• TASK DESCRIPTION: Turn the data below into a numbered list, taking only the lines from the line with "The image size is (1054, 784)." up to and including the line with "I will pos(401,227)." and leaving out blank lines.

• MATERIAL TO PROCESS:
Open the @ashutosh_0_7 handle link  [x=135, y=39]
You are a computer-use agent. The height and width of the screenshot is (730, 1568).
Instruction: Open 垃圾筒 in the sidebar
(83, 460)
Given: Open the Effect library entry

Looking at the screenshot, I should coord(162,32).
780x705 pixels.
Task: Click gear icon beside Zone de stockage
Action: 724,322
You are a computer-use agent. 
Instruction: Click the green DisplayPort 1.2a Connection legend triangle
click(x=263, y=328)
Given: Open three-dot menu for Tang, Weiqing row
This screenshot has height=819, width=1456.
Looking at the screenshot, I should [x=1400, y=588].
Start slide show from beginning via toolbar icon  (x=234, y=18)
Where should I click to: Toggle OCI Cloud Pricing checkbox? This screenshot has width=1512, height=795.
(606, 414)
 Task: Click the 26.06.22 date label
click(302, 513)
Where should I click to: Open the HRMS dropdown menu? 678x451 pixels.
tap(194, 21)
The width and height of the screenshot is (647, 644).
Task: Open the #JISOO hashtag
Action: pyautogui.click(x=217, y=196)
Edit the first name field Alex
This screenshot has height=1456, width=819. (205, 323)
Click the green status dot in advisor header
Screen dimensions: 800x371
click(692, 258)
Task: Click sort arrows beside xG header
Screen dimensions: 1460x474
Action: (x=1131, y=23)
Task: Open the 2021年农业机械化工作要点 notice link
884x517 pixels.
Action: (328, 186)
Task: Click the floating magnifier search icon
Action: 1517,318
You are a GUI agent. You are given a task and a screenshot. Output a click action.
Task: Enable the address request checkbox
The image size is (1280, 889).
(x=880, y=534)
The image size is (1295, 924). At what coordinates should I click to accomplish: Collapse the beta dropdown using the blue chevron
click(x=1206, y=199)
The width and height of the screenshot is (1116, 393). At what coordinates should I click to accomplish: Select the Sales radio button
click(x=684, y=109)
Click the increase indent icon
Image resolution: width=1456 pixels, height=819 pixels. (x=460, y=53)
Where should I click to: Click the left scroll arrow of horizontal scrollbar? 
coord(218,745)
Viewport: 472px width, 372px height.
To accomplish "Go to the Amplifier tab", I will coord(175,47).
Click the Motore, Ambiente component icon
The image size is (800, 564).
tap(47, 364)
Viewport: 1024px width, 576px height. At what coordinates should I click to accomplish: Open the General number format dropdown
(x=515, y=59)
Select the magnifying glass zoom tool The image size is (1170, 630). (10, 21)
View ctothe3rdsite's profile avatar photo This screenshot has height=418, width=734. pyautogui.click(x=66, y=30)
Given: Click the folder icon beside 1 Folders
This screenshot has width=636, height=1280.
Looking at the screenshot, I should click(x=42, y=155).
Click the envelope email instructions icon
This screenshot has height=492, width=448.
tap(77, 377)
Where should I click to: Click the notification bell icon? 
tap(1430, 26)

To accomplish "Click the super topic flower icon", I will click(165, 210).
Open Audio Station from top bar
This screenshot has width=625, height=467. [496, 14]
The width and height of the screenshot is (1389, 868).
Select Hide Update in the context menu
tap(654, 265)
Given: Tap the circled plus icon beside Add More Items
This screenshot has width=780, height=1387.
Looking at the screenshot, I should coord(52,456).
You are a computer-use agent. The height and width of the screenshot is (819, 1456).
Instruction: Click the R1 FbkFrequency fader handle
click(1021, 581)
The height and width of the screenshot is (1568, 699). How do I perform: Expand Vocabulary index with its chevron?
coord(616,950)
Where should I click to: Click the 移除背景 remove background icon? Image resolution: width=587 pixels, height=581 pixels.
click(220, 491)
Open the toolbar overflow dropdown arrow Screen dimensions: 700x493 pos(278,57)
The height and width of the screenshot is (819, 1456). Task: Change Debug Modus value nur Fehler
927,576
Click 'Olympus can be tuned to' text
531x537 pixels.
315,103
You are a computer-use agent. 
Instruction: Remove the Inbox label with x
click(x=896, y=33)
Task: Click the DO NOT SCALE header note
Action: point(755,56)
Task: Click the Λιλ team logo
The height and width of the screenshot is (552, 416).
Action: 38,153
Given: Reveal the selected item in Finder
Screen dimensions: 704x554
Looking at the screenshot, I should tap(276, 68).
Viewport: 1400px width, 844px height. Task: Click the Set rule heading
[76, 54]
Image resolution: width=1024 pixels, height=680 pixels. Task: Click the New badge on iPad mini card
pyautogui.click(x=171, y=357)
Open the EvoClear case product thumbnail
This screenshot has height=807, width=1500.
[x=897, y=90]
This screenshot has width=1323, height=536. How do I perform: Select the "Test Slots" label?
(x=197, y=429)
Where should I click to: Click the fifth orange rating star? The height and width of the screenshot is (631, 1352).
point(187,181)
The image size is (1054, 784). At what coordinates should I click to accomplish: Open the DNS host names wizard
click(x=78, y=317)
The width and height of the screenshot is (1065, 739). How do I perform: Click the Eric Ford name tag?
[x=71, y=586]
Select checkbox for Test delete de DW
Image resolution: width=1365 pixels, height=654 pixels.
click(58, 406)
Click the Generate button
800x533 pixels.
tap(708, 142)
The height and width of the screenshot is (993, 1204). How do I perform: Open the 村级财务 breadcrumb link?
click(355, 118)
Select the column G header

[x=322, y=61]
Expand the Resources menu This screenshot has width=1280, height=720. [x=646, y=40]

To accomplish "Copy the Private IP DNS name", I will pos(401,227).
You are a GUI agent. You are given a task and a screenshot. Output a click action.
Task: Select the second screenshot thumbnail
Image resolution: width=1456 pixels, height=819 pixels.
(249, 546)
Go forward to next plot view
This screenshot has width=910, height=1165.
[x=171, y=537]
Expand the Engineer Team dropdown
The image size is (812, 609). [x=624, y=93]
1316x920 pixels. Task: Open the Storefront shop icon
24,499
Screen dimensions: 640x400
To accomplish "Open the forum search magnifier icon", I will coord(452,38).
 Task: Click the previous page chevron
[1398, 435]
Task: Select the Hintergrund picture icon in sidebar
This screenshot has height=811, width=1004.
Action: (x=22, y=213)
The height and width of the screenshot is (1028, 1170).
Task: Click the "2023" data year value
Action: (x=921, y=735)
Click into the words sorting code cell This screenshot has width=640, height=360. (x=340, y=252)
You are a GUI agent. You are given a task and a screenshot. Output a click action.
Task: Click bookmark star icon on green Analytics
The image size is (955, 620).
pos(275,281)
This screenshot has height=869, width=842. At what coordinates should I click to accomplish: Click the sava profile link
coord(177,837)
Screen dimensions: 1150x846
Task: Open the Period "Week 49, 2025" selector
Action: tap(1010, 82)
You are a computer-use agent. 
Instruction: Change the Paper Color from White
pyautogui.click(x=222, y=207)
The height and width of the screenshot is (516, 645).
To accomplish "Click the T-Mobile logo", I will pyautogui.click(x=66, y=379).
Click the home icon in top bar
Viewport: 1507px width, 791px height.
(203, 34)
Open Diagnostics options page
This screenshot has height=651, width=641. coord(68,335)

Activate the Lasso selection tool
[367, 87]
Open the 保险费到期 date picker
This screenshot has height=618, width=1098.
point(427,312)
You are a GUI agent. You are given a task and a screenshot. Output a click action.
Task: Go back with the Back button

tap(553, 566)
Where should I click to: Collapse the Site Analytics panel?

• FINISHED TASK:
1. The image size is (1054, 784). At what coordinates should I click to accomplish: Open the DNS host names wizard
2. click(x=78, y=317)
3. The width and height of the screenshot is (1065, 739). How do I perform: Click the Eric Ford name tag?
4. [x=71, y=586]
5. Select checkbox for Test delete de DW
6. Image resolution: width=1365 pixels, height=654 pixels.
7. click(58, 406)
8. Click the Generate button
9. 800x533 pixels.
10. tap(708, 142)
11. The height and width of the screenshot is (993, 1204). How do I perform: Open the 村级财务 breadcrumb link?
12. click(355, 118)
13. Select the column G header
14. [x=322, y=61]
15. Expand the Resources menu This screenshot has width=1280, height=720. [x=646, y=40]
16. To accomplish "Copy the Private IP DNS name", I will pos(401,227).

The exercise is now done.